* Begin TEXT TO READ *
# Jeep CJ7 Conversion



## headshox (Jun 5, 2009)

I was thinking about converting my old CJ7 to electric. I'm not really using it and the engine is on its last legs. I've read some on EV conversion and I know that CJ's are not the best vehicle to convert because of the lack of space for batt's and the terrible aerodynamics but that being said im looking for a project to do and I've only got about a 20 mile commute round trip (great commuter car).

What do you think? If its somthing I should persue then where the heck do I start?

Thanks
Ben


----------



## PatricioIN (Jun 13, 2008)

if you like it, do it.. 20 mile range shouldn't be unattainable.. 

start with the wiki.. upper left hand corner of the site!!! Read, read, read. And check out as many other conversions as possible. Also, check www.evalbum.com and search for jeep.


----------



## Qer (May 7, 2008)

Also, read and watch everything on http://www.kiwiev.com/, it's a very good and pedagogic site!


----------



## JRP3 (Mar 7, 2008)

Actually if you make brackets to fit batteries under the body you could probably fit a decent number of batteries, and 20 miles of range should be easy, even with a CJ.


----------



## m38mike (Dec 27, 2008)
* End TEXT TO READ *
> [WHAT TO DO]
[1] In the Jeep CJ7 conversion thread, how long is the round-trip commute that the first poster mentions?
[2] Continue the Jeep CJ7 conversion thread by writing the post that goes under its final header, m38mike's.
* Begin DATA SUPPLIED *
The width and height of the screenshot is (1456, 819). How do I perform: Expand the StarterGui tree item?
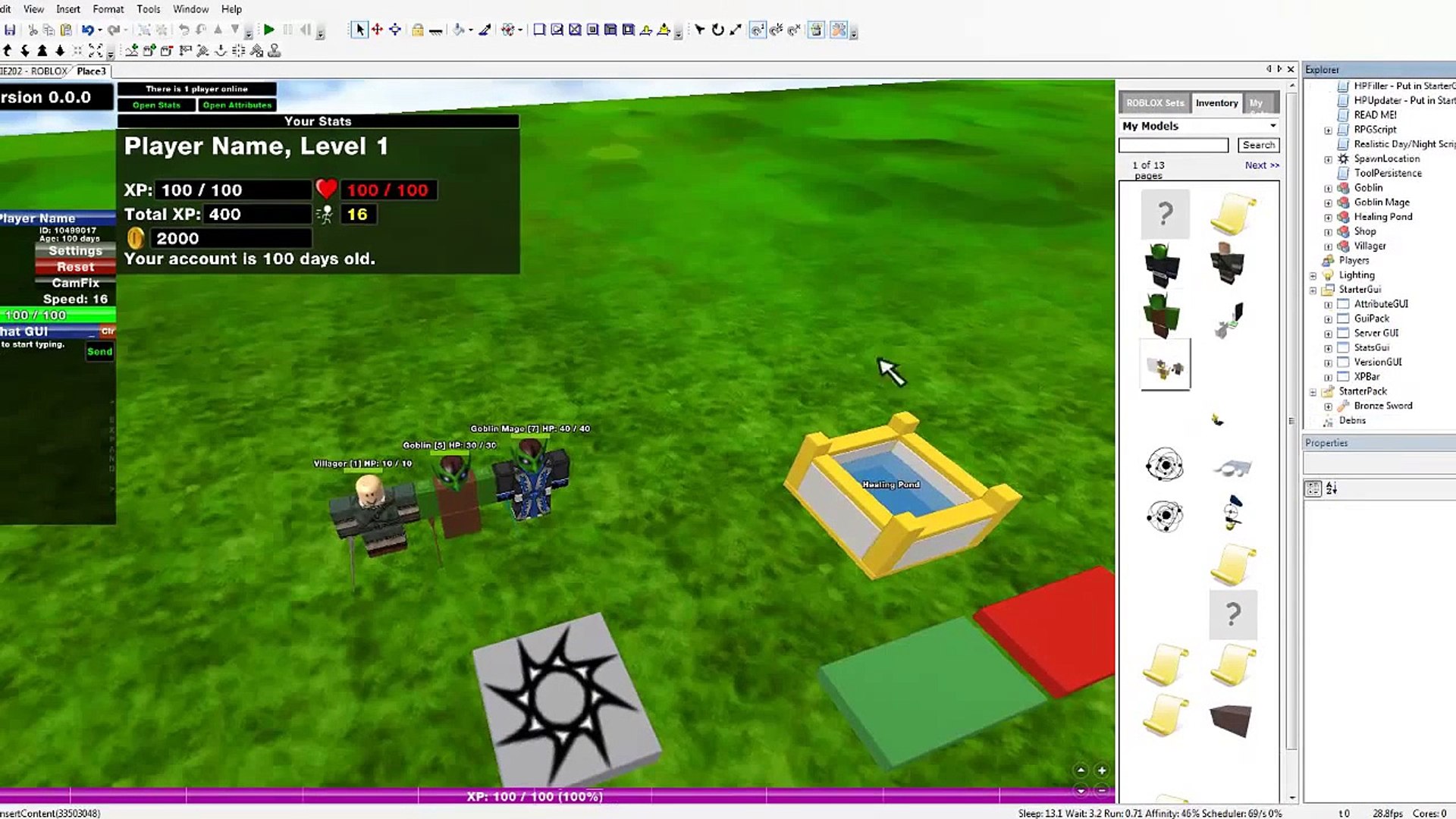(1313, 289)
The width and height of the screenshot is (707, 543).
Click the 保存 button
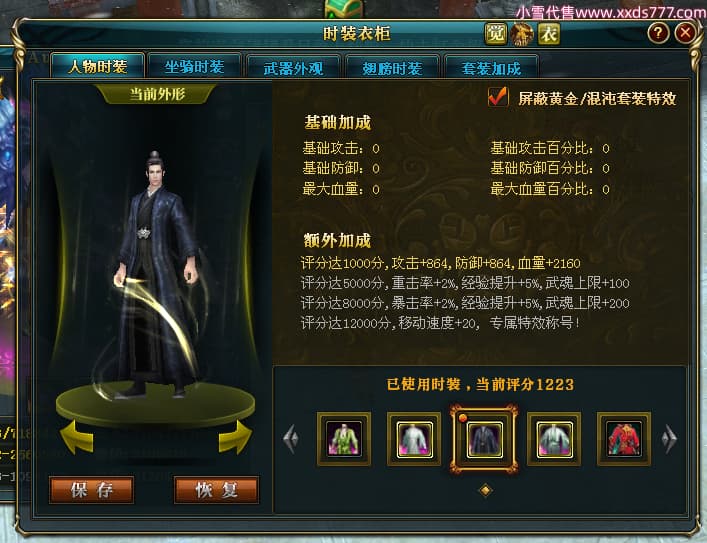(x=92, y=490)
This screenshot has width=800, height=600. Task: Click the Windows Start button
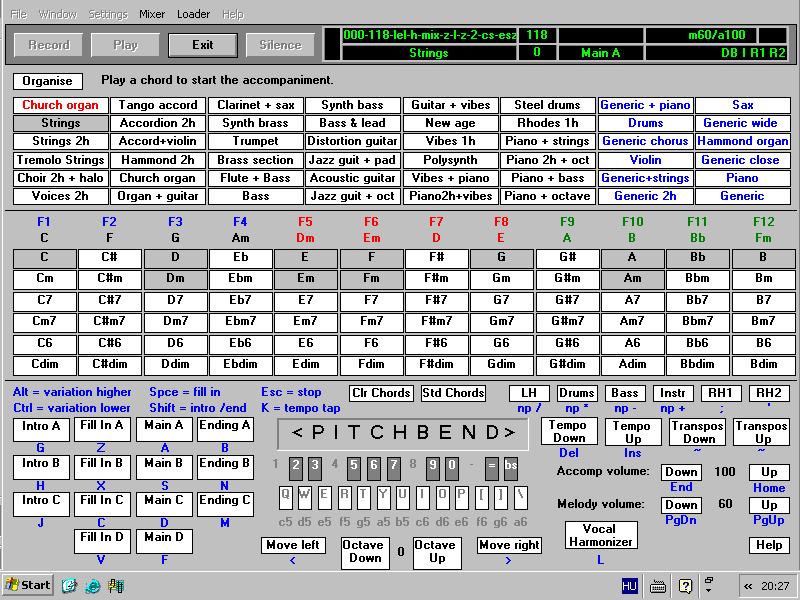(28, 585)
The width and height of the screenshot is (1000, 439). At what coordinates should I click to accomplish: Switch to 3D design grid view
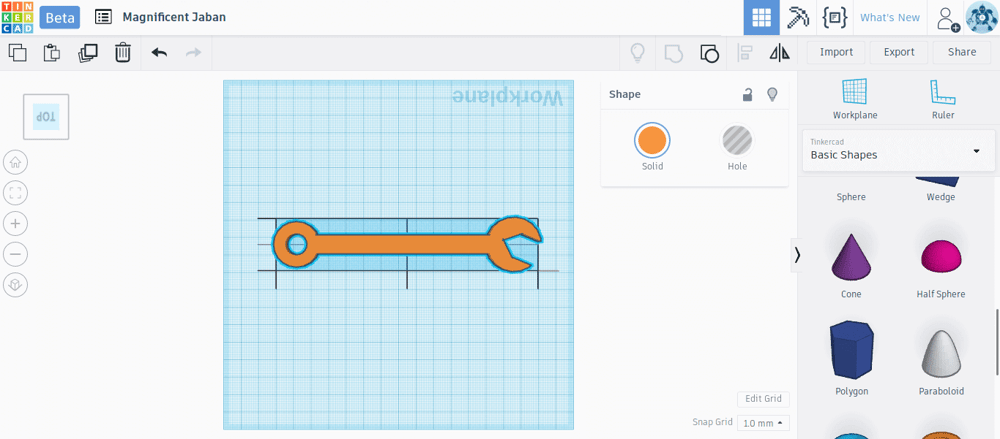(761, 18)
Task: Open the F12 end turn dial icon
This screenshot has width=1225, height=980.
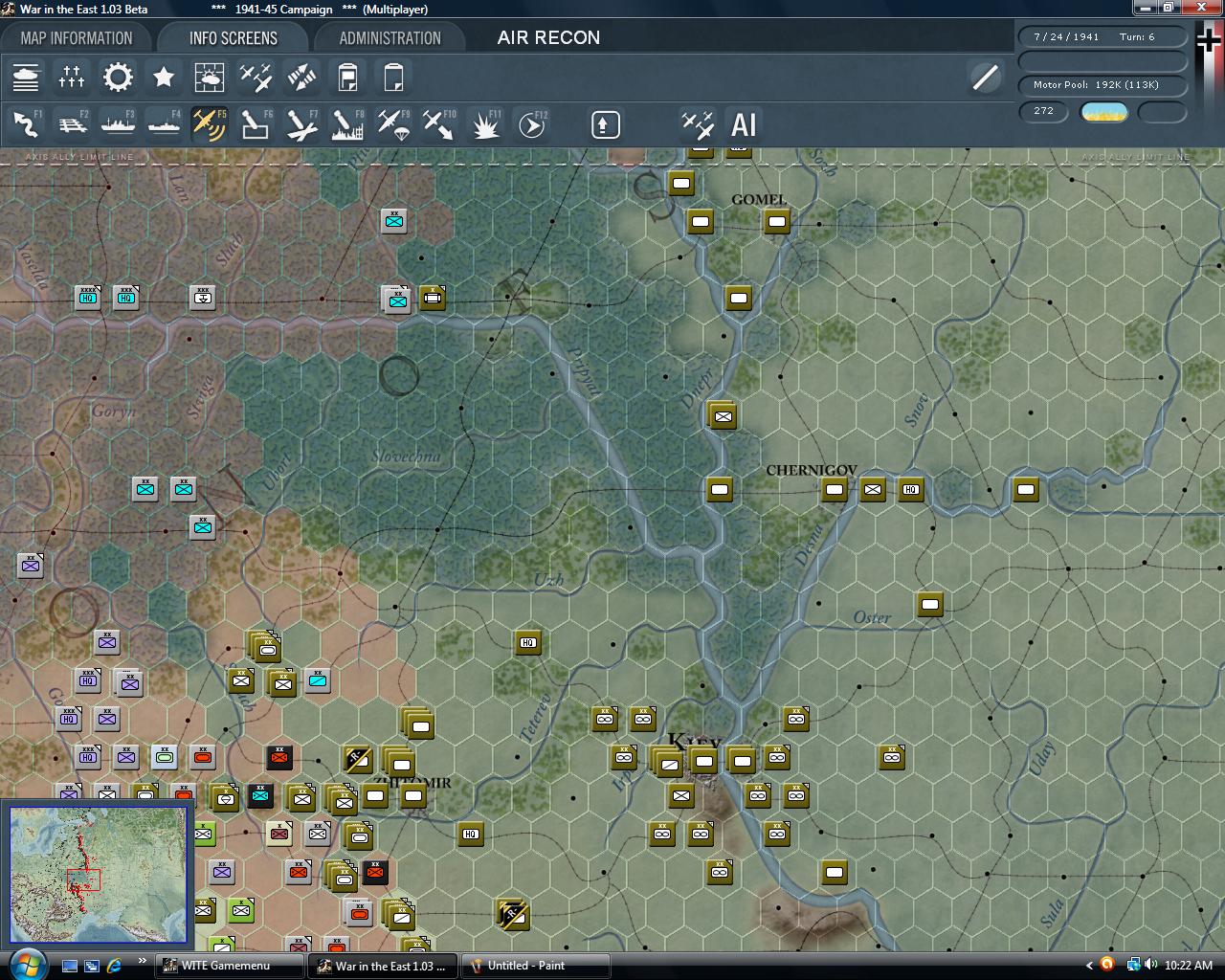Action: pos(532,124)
* End DATA SUPPLIED *
> [RESULTS BY TASK]
[1] About 20 miles.

[2]
headshox,

I'm converting an old willys jeep. I've got a thread in this section about it, "My Electro-Willys needs help" With a CJ7, you have lots more room than I do, and I'm working on a 40 mile conversion. Yup, it means you'll loose the back seat to batteries, but you should have lots of room under the hood for many of the pack batteries. 

I'd start by deciding just how far you want to go, and how fast. There are some good equations out there that will help you determine how much power you need based on your distance and speed. Then you can work on what voltage you want in your pack, and how many batt's you'll need to produce the power you'll need for your miles and speed. Then it's time to look at motors and controllers and the rest of the hardware to make it all work.

That's my thought to share.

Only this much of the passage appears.